This fascicle Going beyond Buddha explores and refines our idea of what a Buddha is. It explains that in order to understand a Buddha, we have to understand what going beyond a Buddha means. We need to go beyond our concepts, our language and the name of “Buddha”.
In order to go beyond our “idea” of what a Buddha is, it is helpful to understand the classical teaching that instruct us about Buddha consciousness.
One of the most basic of the teachings is that Buddha has three layers.
- The historic Shakyamuni Buddha
- The Buddha that lives within all beings – our highest self
- And the omniscient Buddha or Buddha-nature
We assume through the study of history that there was a man, Siddhartha Gautama, who was a prince and transformed into a spiritual teacher. This Buddha-man wandered around and taught his understanding for 50 years after his enlightenment. The basic teachings are his oral talks that were later written down and have become the main tenets of Buddhism.
The second layer is that in each human being, there is the ability to understand and bring forth this same consciousness of Buddha. Abraham Maslow called this in the twentieth century, bringing forth our highest, most integrated self – the self-actualized person. Thich Nhat Hanh would say that enlightenment is actualizing our highest well-being.
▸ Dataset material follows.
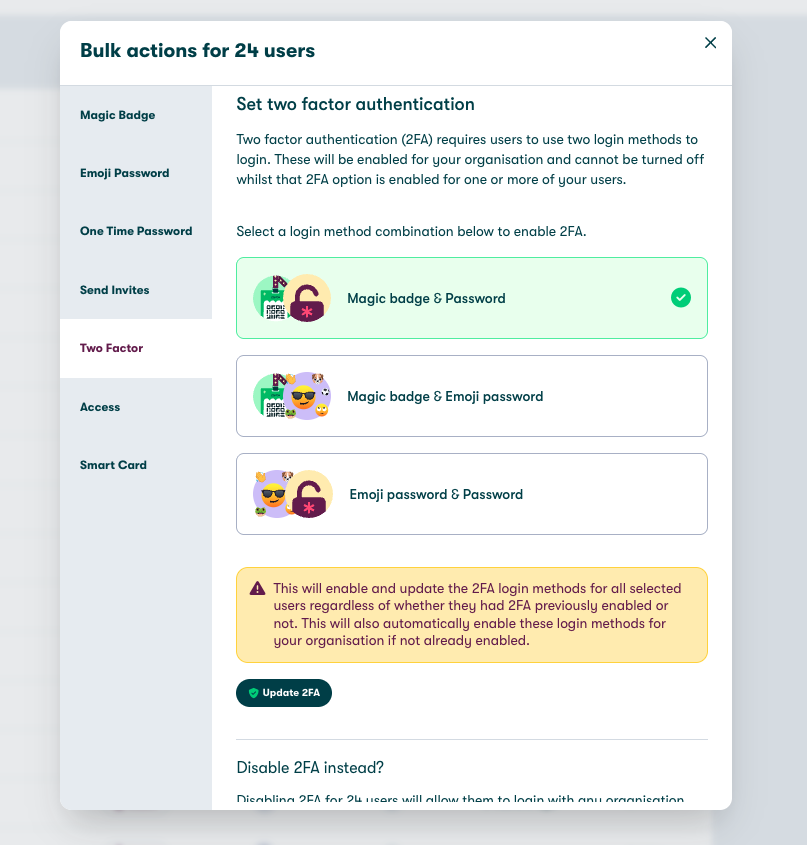Open the Access tab
The image size is (807, 845).
tap(136, 407)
The last layer is the teaching that everything, sentient and insentient, is the miracle of life dynamically working together. All life and every form and phenomena is an expression of this miraculous, unnamable force of creating life. We call this Buddha-nature.
The teaching of the three bodies of the Buddha is another expression of a simultaneous occurrence of three ideas.
Kaya is translated as body. Though these different names for Buddha are a skillful means to teach about Buddha, they all exist simultaneously and occur in each moment as one, which is actually the most important point.
Dharmakaya is the expression of the unconstructed, interdependent body that goes beyond form, language, perception and consciousness. It is sometimes called the expression of sunyata. Sunyata has a lot of translations: emptiness, voidness, unbounded openness, unconstructed reality. Quiet, silent, space. It is the unformed reality that penetrates and is not separate from all formed reality. In a classic sense, this is a body that goes “beyond Buddha”. It is presented in the Prajnaparamita Sutras and has this type of languaging: no eyes, no ears, no nose, no tongue, no body, no mind. It is based on the quieting of consciousness and thinking and is located in non-perception.
The Sambhogakaya, from my understanding, is the energy body of each individual form. It is individual because it exists in each body but it is not personal in the sense that it is simply how the universal energy flows as it comes into constructed or formed reality. My inner energy blooms in the same shape as a flower energy expresses itself. Inner and outer energy become connected. It is the Qi in the Chinese understanding. The universal energy of formed life that runs through all things. In Indian lore, it is the kundalini energy. In Tibetan Buddhism, it is the rainbow body. Through refined proprioceptive sensitivity, a human being can feel their own flow of Qi and this is another type of the Buddha-body.
The nirmanakaya body is more personal and includes the 5 skandhas of each person. Each of us at birth receives our dynamic system of components that hold together into the moment of death when they are dispersed. There are five components of a life:
- a body
- sensation – the inherent reaction to like and dislike
- perceptions- our sense gates, their objects
- formation or the part of our mind that puts things together. Katagiri Roshi called this our “together-maker”
- and the many layers of consciousness.
Through these 5 skandhas, we “exist” in each moment and, contrary to some of the more immature understandings, the nirmanakaya body includes and does not annihilate our consciousness or thinking. We sometimes think that we have to “kill” the self but the teaching is actually, not an annihilation of “self” but the releasing of clinging to a “self” as if it were a separate unit. This is the pivotal point. Though our dynamic system of components exists in the moment, our 5 skandhas are not owned by an isolated “I” or a “self.” Our 5 skandhas are a dynamic energy field like an atom. This system is porous and inter-relates to all other energy systems. We inter-be. We use our 5 skandhas to express this understanding and in Mahayana Buddhism, we use our 5 skandhas to help others. Through the practice of non-clinging, we learn to release our attachment to the 5 skandhas as a separate isolated unit. We let go of our independent Self. This is the deep understanding of no centralized self and interdependence.